放射性物質降下量の読み方: ずくなしの冷や水

2011年10月05日

放射性物質降下量の読み方

10/3の東京新聞が『原発事故で全国各地に降ったセシウムの量』という表を掲載し、東京が千葉や群馬より多いと注目を集めているようだ。

これは、文部科学省が公表している「定時降下物」のデータを3〜5月分について集計したものだ。記事を見ていないが、伝えられた数値は正しいようだ。

次のグラフは、文部科学省が公表している「定時降下物」のデータ3〜6月分の月間合計を茨城、栃木、群馬、埼玉、千葉、東京、神奈川について合計したもの。次の表の左からヨウ素131、セシウム134、同137で、放射性核種ごとに上の都県別に並んでいる。

確かに東京は、ヨウ素では栃木、茨城に次いで3位だし、セシウムでは栃木を抜いて2位となっている。

次は、3〜6月の月別の都県別降下量を見たもの。左から3月のヨウ素131、セシウム134、セシウム137、4月のヨウ素131・・・という順番で並んでいる。6月のヨウ素131は各都県ともに不検出だから省略している。横軸で10の箇所が抜けているのはそのためだ。

このグラフによると、3月の東京都の定時降下物が埼玉や千葉に比べて多いのが目立つ。4月は東京は千葉、神奈川とほぼ同じレベルとなり、5月には神奈川よりも低くなっている。

各都県の観測地点は、茨城県(ひたちなか市)、栃木県(宇都宮市)、群馬県(前橋市)、埼玉県(さいたま市)、千葉県(市原市)、東京都(新宿区)、神奈川県(茅ヶ崎市)。そして、各都県の測定精度の違いも小さくない。東京都はこれらの都県の中でも測定精度はトップクラスのはずだ。なにしろ、単位はMBq/km^2だから降下物が少なくなれば強く息を吹きかけただけで値が変化しかねない。

測定精度が低く、検出限界が高いと不検出が多くなり、検出精度が高いと日々の小さな数値まで拾って合計では大きくなると考えられるが、東京都が高いのは、そのような理由だけによるものでもなさそうだ。

各都県のセシウムの降下状況はまばらだから、この値をもって全体を判断するのはなかなか難しい。千葉の市原市は東葛飾地域から遠く離れているし、群馬県は北部の山間地帯の汚染が激しい。栃木県も宇都宮市より離れた県北の汚染が激しい。
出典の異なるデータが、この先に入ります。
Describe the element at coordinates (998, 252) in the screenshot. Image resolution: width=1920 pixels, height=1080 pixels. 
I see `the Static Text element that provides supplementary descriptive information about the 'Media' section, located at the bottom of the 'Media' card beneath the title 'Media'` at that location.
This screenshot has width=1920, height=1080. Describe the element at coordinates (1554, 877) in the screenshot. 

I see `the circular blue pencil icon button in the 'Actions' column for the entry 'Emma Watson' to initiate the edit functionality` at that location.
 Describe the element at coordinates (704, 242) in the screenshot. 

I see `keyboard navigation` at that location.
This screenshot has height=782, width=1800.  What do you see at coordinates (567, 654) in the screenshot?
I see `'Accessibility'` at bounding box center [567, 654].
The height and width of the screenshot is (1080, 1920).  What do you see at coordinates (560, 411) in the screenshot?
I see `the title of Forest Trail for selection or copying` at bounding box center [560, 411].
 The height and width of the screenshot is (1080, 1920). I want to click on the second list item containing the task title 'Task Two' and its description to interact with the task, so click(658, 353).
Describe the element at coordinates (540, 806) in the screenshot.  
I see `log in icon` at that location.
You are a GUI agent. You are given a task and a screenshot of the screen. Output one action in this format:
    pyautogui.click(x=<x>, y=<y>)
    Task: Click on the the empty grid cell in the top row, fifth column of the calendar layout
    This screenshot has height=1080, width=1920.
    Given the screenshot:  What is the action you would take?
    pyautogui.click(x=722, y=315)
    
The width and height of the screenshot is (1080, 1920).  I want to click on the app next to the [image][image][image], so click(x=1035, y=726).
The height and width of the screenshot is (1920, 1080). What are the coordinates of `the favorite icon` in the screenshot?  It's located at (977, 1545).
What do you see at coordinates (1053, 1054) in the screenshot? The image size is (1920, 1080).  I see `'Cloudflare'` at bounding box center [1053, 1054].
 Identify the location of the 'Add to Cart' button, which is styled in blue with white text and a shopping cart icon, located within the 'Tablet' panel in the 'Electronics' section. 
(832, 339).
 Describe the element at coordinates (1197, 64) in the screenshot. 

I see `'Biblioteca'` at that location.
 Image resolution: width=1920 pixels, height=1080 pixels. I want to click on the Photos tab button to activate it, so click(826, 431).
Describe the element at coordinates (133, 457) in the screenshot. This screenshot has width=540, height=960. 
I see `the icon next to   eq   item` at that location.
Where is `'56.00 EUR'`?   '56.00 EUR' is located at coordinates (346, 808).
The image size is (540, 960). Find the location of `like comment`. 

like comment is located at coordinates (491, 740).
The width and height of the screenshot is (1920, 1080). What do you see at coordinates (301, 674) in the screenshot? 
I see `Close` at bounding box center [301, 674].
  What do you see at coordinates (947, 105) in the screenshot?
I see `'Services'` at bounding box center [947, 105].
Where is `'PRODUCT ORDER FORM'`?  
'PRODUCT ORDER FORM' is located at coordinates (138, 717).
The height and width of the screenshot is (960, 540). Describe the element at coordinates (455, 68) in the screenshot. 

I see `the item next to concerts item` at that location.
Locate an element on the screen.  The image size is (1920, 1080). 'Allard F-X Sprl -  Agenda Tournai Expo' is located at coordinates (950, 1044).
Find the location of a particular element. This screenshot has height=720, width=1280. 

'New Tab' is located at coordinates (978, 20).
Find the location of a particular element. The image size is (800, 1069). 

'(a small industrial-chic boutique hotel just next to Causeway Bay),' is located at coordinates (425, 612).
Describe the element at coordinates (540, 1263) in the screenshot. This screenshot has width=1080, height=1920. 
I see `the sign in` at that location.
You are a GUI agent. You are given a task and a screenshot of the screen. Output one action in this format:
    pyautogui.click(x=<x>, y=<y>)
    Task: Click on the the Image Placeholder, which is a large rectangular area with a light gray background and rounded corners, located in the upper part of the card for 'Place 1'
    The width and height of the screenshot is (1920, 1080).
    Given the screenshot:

ただ、東京を取り巻く周辺の県は、どこも平均的には東京都と同程度に放射性物質の降下があったと見て間違いない。

福島県は、(6月6日9時〜6月7日9時)〜(8月3日9時〜8月4日9時)約2ヶ月間の都道府県別環境放射能測定(定時降下物)の測定結果に誤りがある旨文部科学省に報告し、同省は2011/9/2訂正数値を発表している。10〜20倍高く修正されており、定時降下物の測定結果の信頼性に疑念を抱かせる。次は、日々雑感のボストの見出し。とてもうまい。

福島県「ごめ〜ん!環境放射能測定(定時降下物)の放射能測定結果、だいぶ間違ってた。本当はもっとヒドイから(´^з^)」

宮城県は、震災による被害で測定ができないとし、まったくデータがない。